Empty That Recycle Bin!
They've gotten better now, but when the laptops were first issued to the employees that work out in the field, most of them had no clue what to do with them (and our office offered no training). This was all before I started, but our other i.t. person would tell me how they'd bring in their laptops for repairs and he'd find hundreds of items in the Recycle Bin. They didn't know how to empty it - actually, they didn't even know they were supposed to.
Basic Isn't so Basic
Things that seem pretty basic to the average (competent) computer user, aren't so basic to the technologically challenged. I can't count how many times I've had to describe what the "Desktop" or an "icon" was. "It's the little thing with pictures on it that's on your Desktop." "What's a Desktop?" I used to understand, but these same people have had their laptops for close to four years now and use them every day. More than once I've had people say to me, exasperated, "I'm trying to shut down and it just keeps re-starting!" Could it be because you have "Restart" chosen rather than "Shutdown"? It could. I even had someone tell me once, "Oh, the CD drive? I never use it; I don't know how."

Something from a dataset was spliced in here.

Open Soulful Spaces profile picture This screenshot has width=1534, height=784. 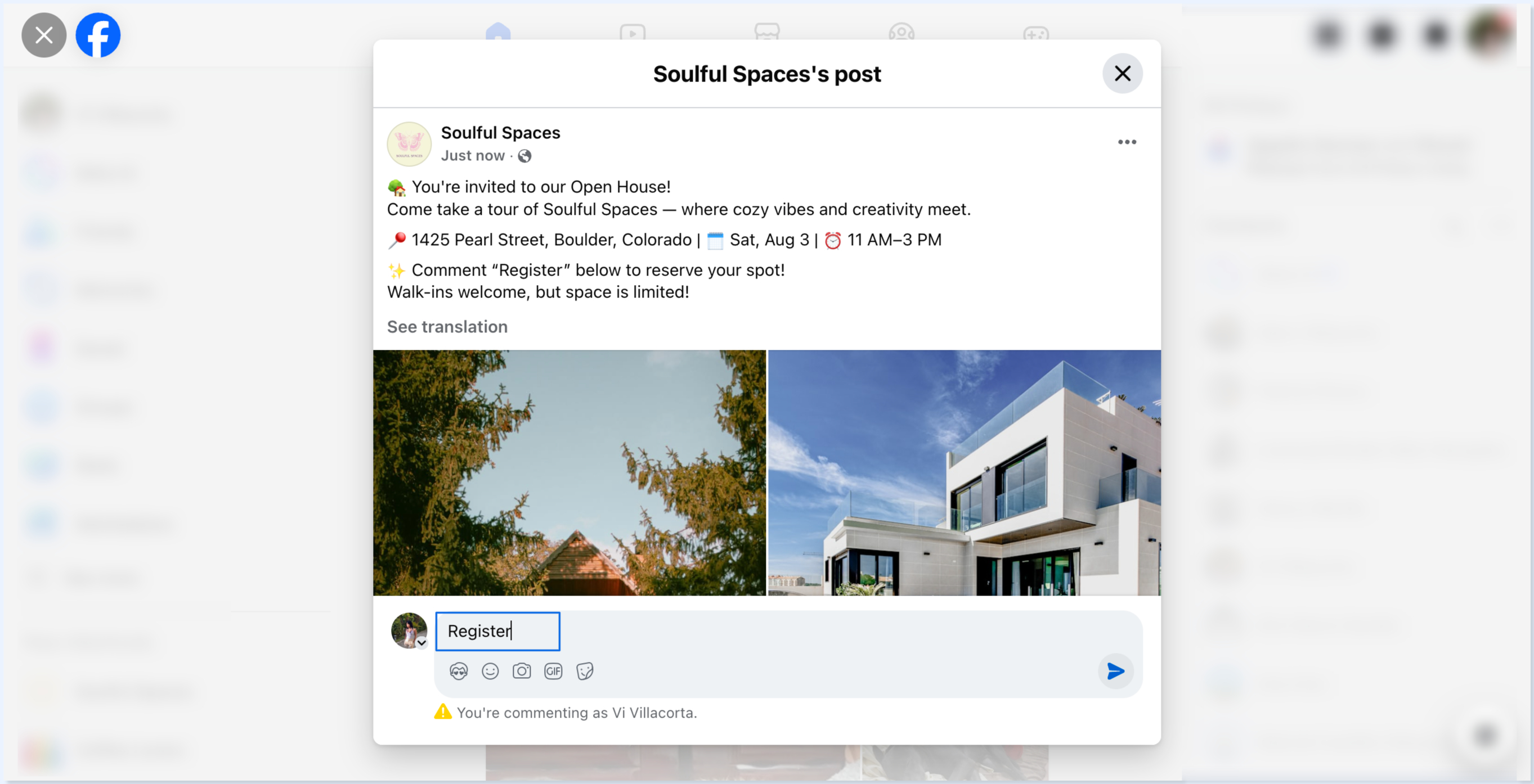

The Trouble with the Mouse
The mouse just might be the hardest thing to learn how to use on a computer. Anyone who's ever worked in i.t., or just helped someone over the phone with a computer problem, knows about the right-click/left-click dilemma.
A usual over-the-phone help session goes something like this:
Tech: "Ok, I want you to right-click on that icon."
This is it - once you've said the magic words (right-click) you have completely confused that person for the remainder of the call. If they even understand the concept of right-click (most don't), they are going to ask you "Do I left-click or right-click?" every single damn time you ask them to click something. The standard response is "Only right-click when I tell you to." Sometimes this works; most of the time it doesn't.
I once spent 15 minutes on the phone with a man who kept left-clicking when I told him to right-click. I finally ended the whole mess by saying "Click the button on the mouse you don't normally click." Eureka! I use this phrase every time now.
Another clicking problem is clicking and double-clicking. It can make you want to pull your hair out if you're watching someone who doesn't know how to use a mouse do something on their computer. They double-click everything. Get them on the phone, and I promise you'll be spending 5 extra minutes every time you want them to "click once and highlight" something.
Computers will never replace good old-fashioned human stupidity.